Grouping Data with SQL

  • New Clauses GROUP BY; HAVING
SELECT Region, 
COUNT(DISTINCT CustomerID) as total_customers
FROM Customers
GROUP BY Region;
  • Every column in your SELECT statement must be present in a GROUP BY clause, except for aggregated calculations
  • NULLS will be grouped together

Having Clause - Filtering for Groups

  • WHERE does not work for groups so we use HAVING
  • WHERE filters on rows
SELECT CustomerID, COUNT(*) AS orders
FROM Orders
GROUP BY CustomerID
HAVING COUNT (*) >=2;
  • WHERE filters before data is grouped
  • HAVING filters after data is grouped
  • Rows eliminated by WHERE clause will not be included in group
  • ORDER BY sorts data
  • GROUP BY does not sort data

Overview of Section 2

Clause Description Required
SELECT Columns to be returned Yes
FROM Table from which to retrieve data Only if selecting data from a table
WHERE Row-level filtering No
GROUP BY Group specification Only if calculating aggregates by group
HAVING Group-level filter No
ORDER BY Output sort order No
  • Clauses should be written in this order

Practice filtering data

What is the Biweekly High Rate minus the Biweekly Low Rate for job Code 0170?

SELECT
 Biweekly_low_Rate,
 Biweekly_high_Rate,
 job_Code,
 Biweekly_high_Rate - Biweekly_low_Rate AS difference
FROM salary_range_by_job_classification
WHERE job_Code = '0170';

What is the pay type for all the job codes that start with '03'?

Select
job_code,
pay_type
From salary_range_by_job_classification
WHERE job_code LIKE '03%'

What is the step for Union Code 990 and a Set ID of SFMTA or COMMN?

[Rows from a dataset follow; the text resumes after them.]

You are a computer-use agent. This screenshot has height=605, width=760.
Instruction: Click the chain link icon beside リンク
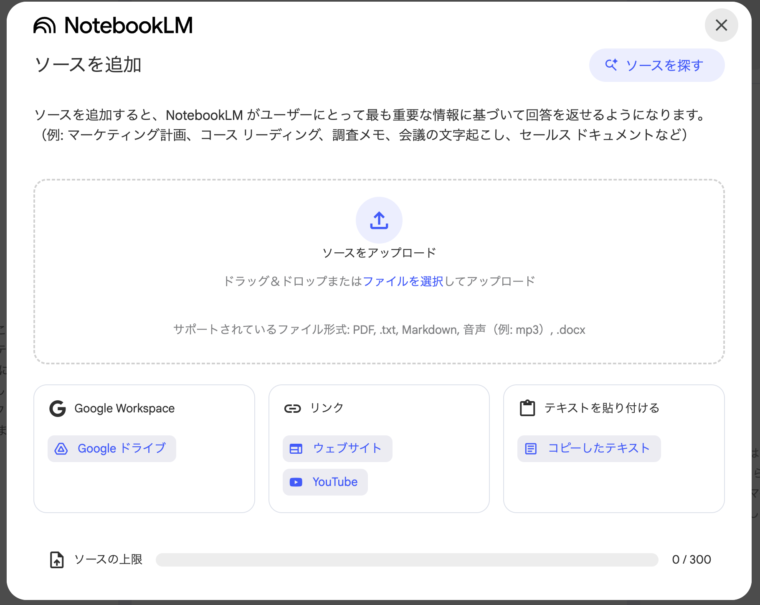pos(292,408)
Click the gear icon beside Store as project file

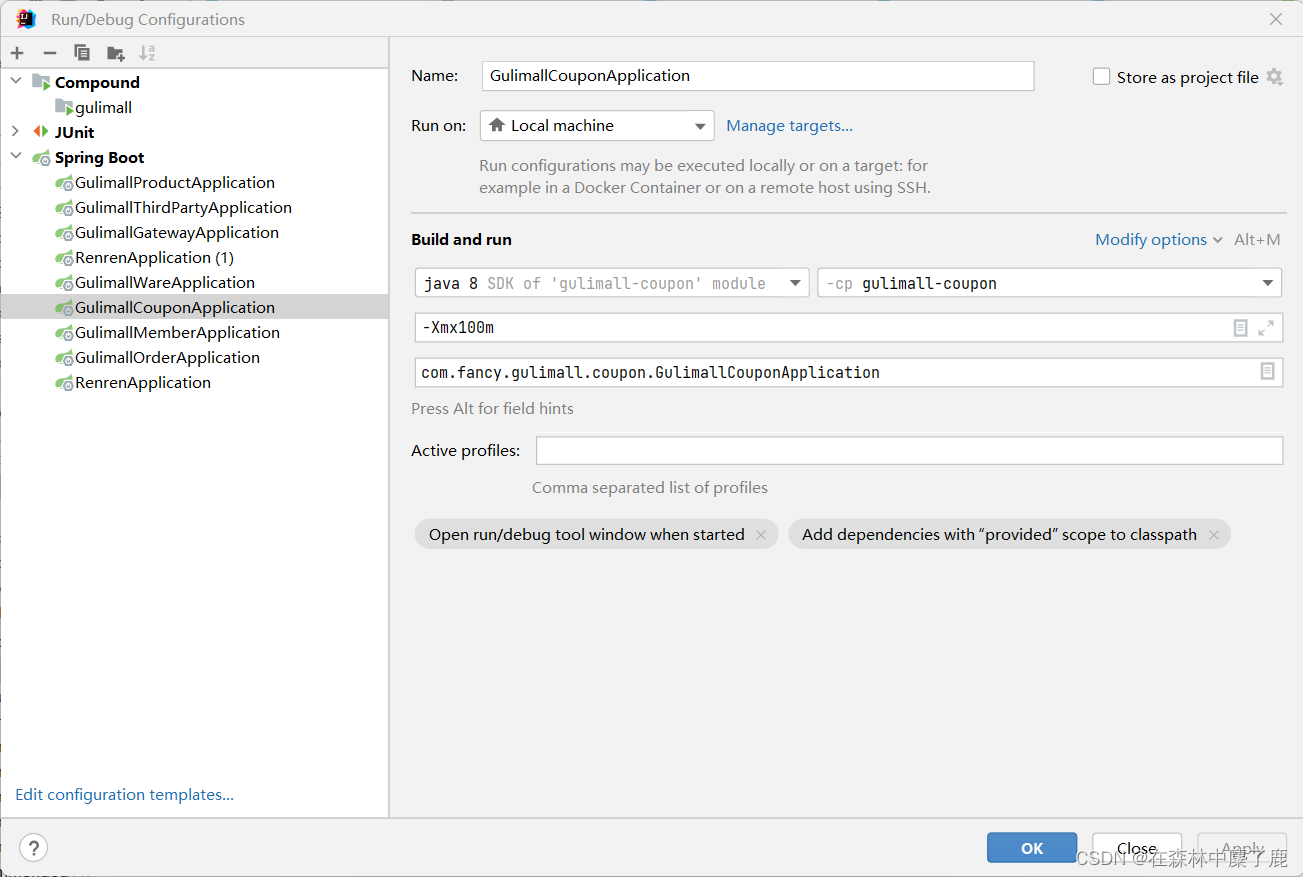coord(1274,77)
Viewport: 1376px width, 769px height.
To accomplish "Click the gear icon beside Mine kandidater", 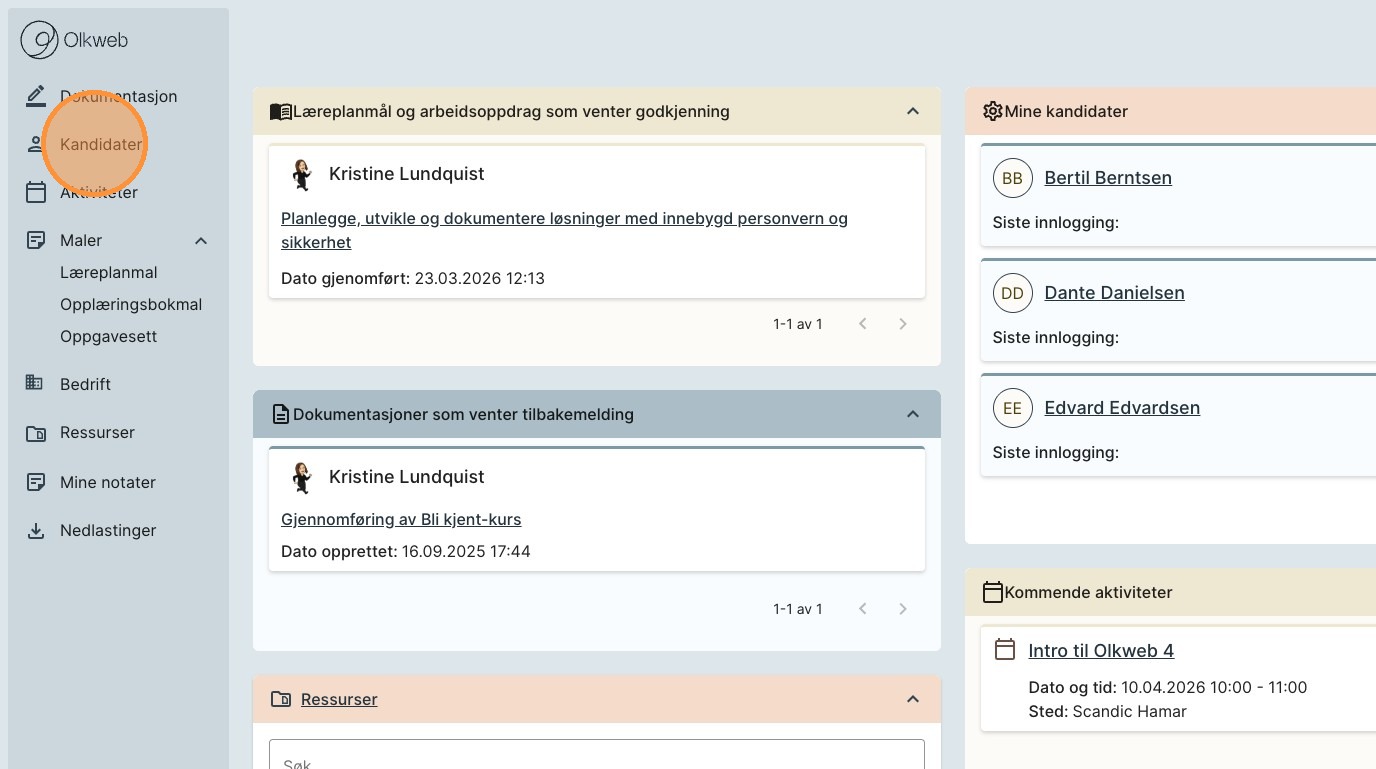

SELECT step, Union_Code, SetID
FROM salary_range_by_job_classification
WHERE Union_Code = '990' AND (SetID = 'SFMTA' OR SetID = 'COMMN')

Find all the invoices for customer 56 and 58 where the total was between $1.00 and $5.00.

SELECT InvoiceID, customerID, total, InvoiceDate
From Invoices
WHERE (total between 1 and 5) AND (customerID IN (56,58))

Find all the invoices from the billing city Brasília, Edmonton, and Vancouver and sort in descending order by invoice ID. What is the total invoice amount of the first record returned?

SELECT InvoiceId, BillingCity
From Invoices
Where BillingCity IN ('Brasília', 'Edmonton', 'Vancouver')
Order By InvoiceId DESC

Show the number of orders placed by each customer and sort the result by the number of orders in descending order.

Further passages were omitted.